# Start of DOCUMENT EXTRACT
This corps has about 100 tanks, along with armored fighting vehicles and antitank missiles. Though not highly trained warriors, they could prove daunting in house-to-house street fighting against U.S. troops, some analysts say.
If there is a Battle of Baghdad, the Special Guard would join forces with Fedayeen Saddam, or "Saddam's men of sacrifice." A volunteer of fiercely loyal militia of as many as 35,000 men formed in 1995 by Hussein's second son, Uday Hussein, this group is trained to operate antiaircraft guns and conduct guerrilla raids.
It also has earned a reputation for brutality. In 2001, militiamen carried out a series of public beheadings of women belonging to families suspected of being anti-Hussein. They have been accused of slicing off the tongues of those who publicly criticize the president. Clad in face masks and black uniforms, they have been shown on Iraqi TV butchering cats and dogs, and then eating the raw meat.
Many Iraq experts believe that the most elite of Hussein's forces _ particularly the Special Guard and fedayeen _ can be expected to stand and fight to the bitter end.
But Iraqi exiles hoping for Hussein's demise aren't so sure. Opposition groups, many of which are made up of former Iraqi army officers, say a number of their former colleagues remaining in Iraq hope to bolt to the other side once Hussein's regime begins to crumble.
Aiming to spur just such a reaction, the Bush administration has put out the word that those Iraqi officers and soldiers who do not fight will not be harmed or subjected to war crimes prosecutions.
But even if Hussein's best forces give it all they've got, they may lengthen any war but not win it, given the disproportionate advantages of the U.S. side, an array of analysts say.
"In my judgment, the Republican Guard (and other) forces simply are not capable of dealing with the violence, tempo, night operations and precision munitions of a U.S.-British air-ground assault," McCaffrey wrote. "In the end, allied forces will be compelled to kill the 15,000 troops of the Special Guard, and the cohesion of the guard divisions will be pulled apart."
# End of DOCUMENT EXTRACT
# Start of DATA SECTION
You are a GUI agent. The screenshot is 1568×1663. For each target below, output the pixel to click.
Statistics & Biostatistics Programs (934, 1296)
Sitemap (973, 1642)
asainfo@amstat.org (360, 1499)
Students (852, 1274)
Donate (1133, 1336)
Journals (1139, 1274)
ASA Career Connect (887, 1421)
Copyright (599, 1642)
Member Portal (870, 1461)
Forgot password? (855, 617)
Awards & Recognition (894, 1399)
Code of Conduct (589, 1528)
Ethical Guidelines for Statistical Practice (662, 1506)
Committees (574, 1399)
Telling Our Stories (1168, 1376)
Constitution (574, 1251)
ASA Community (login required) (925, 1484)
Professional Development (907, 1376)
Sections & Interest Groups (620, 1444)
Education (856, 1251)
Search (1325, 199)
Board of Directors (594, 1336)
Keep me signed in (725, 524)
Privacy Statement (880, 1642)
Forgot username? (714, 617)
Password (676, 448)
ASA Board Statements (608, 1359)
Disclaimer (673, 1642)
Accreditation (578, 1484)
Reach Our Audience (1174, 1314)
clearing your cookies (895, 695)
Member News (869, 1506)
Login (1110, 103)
# End of DATA SECTION
● SET PROBLEM 1: Transcribe from the Iraqi forces passage the part that opens with the words containing "But Iraqi exiles" and closes with "of analysts say.".
● SET PROBLEM 2: According to the Iraqi forces passage, who formed Fedayeen Saddam, and in what year?
● SET PROBLEM 3: Condense the paragraph of the Iraqi forces passage that begins "It also has earned a reputation for brutality" into a bulleted list of its main facts.
The lines were taken from a different source than the Iraqi forces passage.

● TASK ANSWER 1:
But Iraqi exiles hoping for Hussein's demise aren't so sure. Opposition groups, many of which are made up of former Iraqi army officers, say a number of their former colleagues remaining in Iraq hope to bolt to the other side once Hussein's regime begins to crumble.
Aiming to spur just such a reaction, the Bush administration has put out the word that those Iraqi officers and soldiers who do not fight will not be harmed or subjected to war crimes prosecutions.
But even if Hussein's best forces give it all they've got, they may lengthen any war but not win it, given the disproportionate advantages of the U.S. side, an array of analysts say.

● TASK ANSWER 2: Uday Hussein, Hussein's second son, formed it in 1995.

● TASK ANSWER 3:
- Has a reputation for brutality
- In 2001, militiamen publicly beheaded women from families suspected of being anti-Hussein
- Accused of cutting off the tongues of people who publicly criticize the president
- Shown on Iraqi TV in face masks and black uniforms butchering cats and dogs, then eating the raw meat